Jingwei Xin, Nannan Wang, Jie Li, Xinbo Gao, Zhifeng Li

State Key Laboratory of Integrated Services Networks, School of Electronic Engineering, Xidian University, Xi an 710071, China State Key Laboratory of Integrated Services Networks, School of Telecommunications Engineering, Xidian University, Xi an 710071, China Tencent AI Lab, China,

Video super-resolution (VSR) methods have recently achieved a remarkable success due to the development of deep convolutional neural networks (CNN). Current state-of-the-art CNN methods usually treat the VSR problem as a large number of separate multi-frame super-resolution tasks, at which a batch of low resolution (LR) frames is utilized to generate a single high resolution (HR) frame, and running a slide window to select LR frames over the entire video would obtain a series of HR frames. However, duo to the complex temporal dependency between frames, with the number of LR input frames increase, the performance of the reconstructed HR frames become worse.

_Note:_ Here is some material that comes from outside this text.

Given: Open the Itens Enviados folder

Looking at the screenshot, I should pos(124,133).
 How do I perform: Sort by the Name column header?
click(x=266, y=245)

The reason is in that these methods lack the ability to model complex temporal dependencies and hard to give an accurate motion estimation and compensation for VSR process. Which makes the performance degrade drastically when the motion in frames is complex. In this paper, we propose a Motion-Adaptive Feedback Cell (MAFC), a simple but effective block, which can efficiently capture the motion compensation and feed it back to the network in an adaptive way. Our approach efficiently utilizes the information of the inter-frame motion, the dependence of the network on motion estimation and compensation method can be avoid. In addition, benefiting from the excellent nature of MAFC, the network can achieve better performance in the case of extremely complex motion scenarios. Extensive evaluations and comparisons validate the strengths of our approach, and the experimental results demonstrated that the proposed framework is outperform the state-of-the-art methods.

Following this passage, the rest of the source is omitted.